Document:
[Start]
Ad hoc is a Latin phrase meaning literally 'to this'. In English, it typically signifies a solution for a specific purpose, problem, or task rather than a generalized solution adaptable to collateral instances. (Compare with a priori.)

Common examples are ad hoc committees and commissions created at the national or international level for a specific task. In other fields, the term could refer to, for example, a military unit created under special circumstances (see task force), a handcrafted network protocol (e.g., ad hoc network), a temporary banding together of geographically-linked franchise locations (of a given national brand) to issue advertising coupons, or a purpose-specific equation.

Ad hoc can also be an adjective describing the temporary, provisional, or improvised methods to deal with a particular problem, the tendency of which has given rise to the noun adhocism.

Styling
Style guides disagree on whether Latin phrases like ad hoc should be italicized. The trend is not to use italics. For example, The Chicago Manual of Style recommends that familiar Latin phrases that are listed in the Webster's Dictionary, including "ad hoc", not be italicized.

Hypothesis

In science and philosophy, ad hoc means the addition of extraneous hypotheses to a theory to save it from being falsified. Ad hoc hypotheses compensate for anomalies not anticipated by the theory in its unmodified form.
[End]
Using the text on ad hoc above, mark each statement yes or no and quote the words that settle it: (a) The Chicago Manual of Style advises italicizing "ad hoc." (b) The word adhocism grew out of the habit of using improvised methods. (c) In science, ad hoc hypotheses are added to a theory so that it can be shown false.

Dataset section:
[Start]
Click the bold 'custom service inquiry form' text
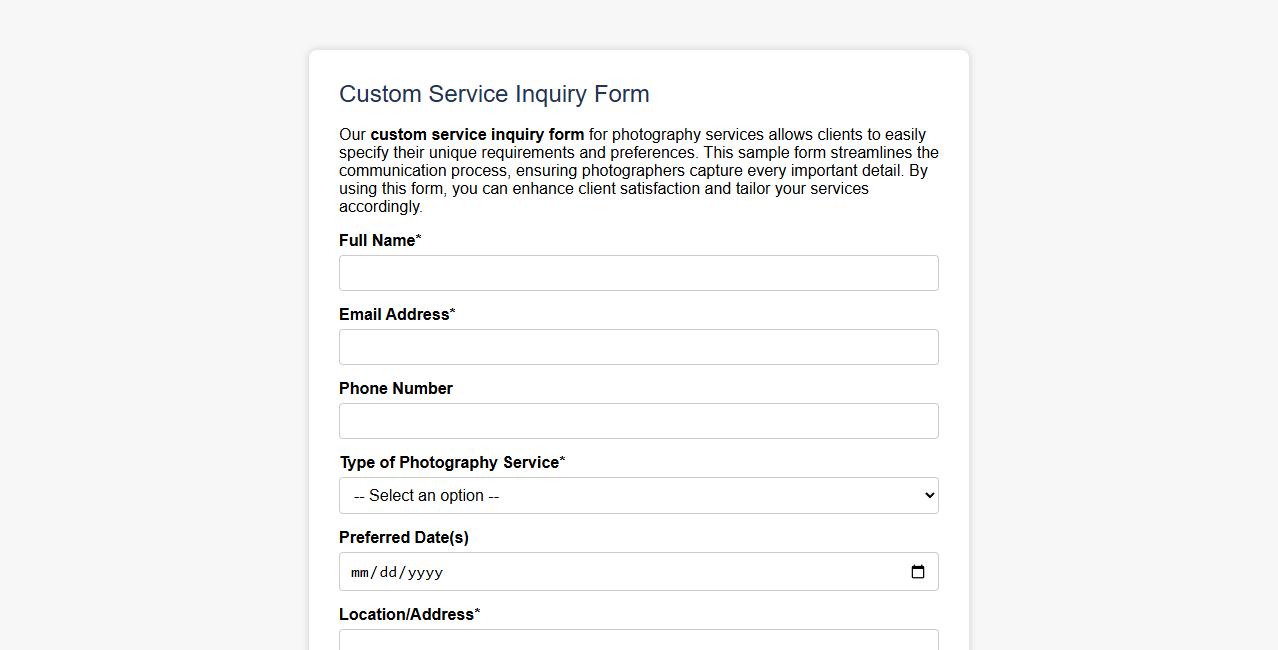 tap(477, 134)
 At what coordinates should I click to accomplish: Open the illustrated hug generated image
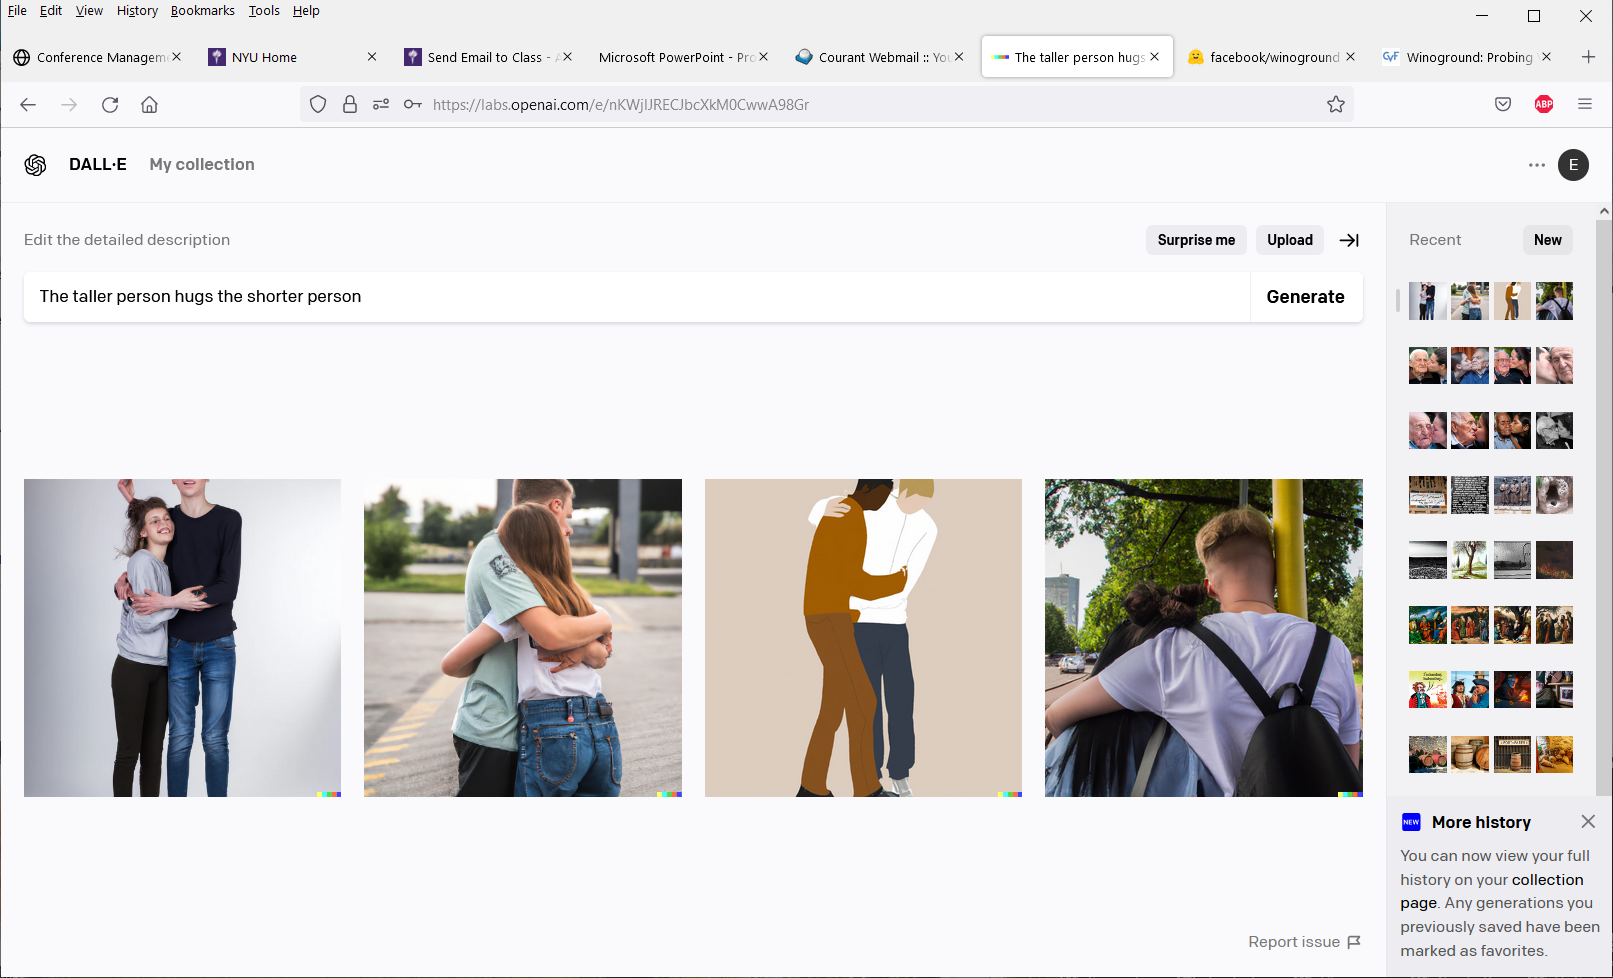pos(863,638)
[End]
Response below:
(a) No: "recommends that familiar Latin phrases that are listed in the Webster's Dictionary, including "ad hoc", not be italicized"
(b) Yes: "the tendency of which has given rise to the noun adhocism"
(c) No: "to save it from being falsified"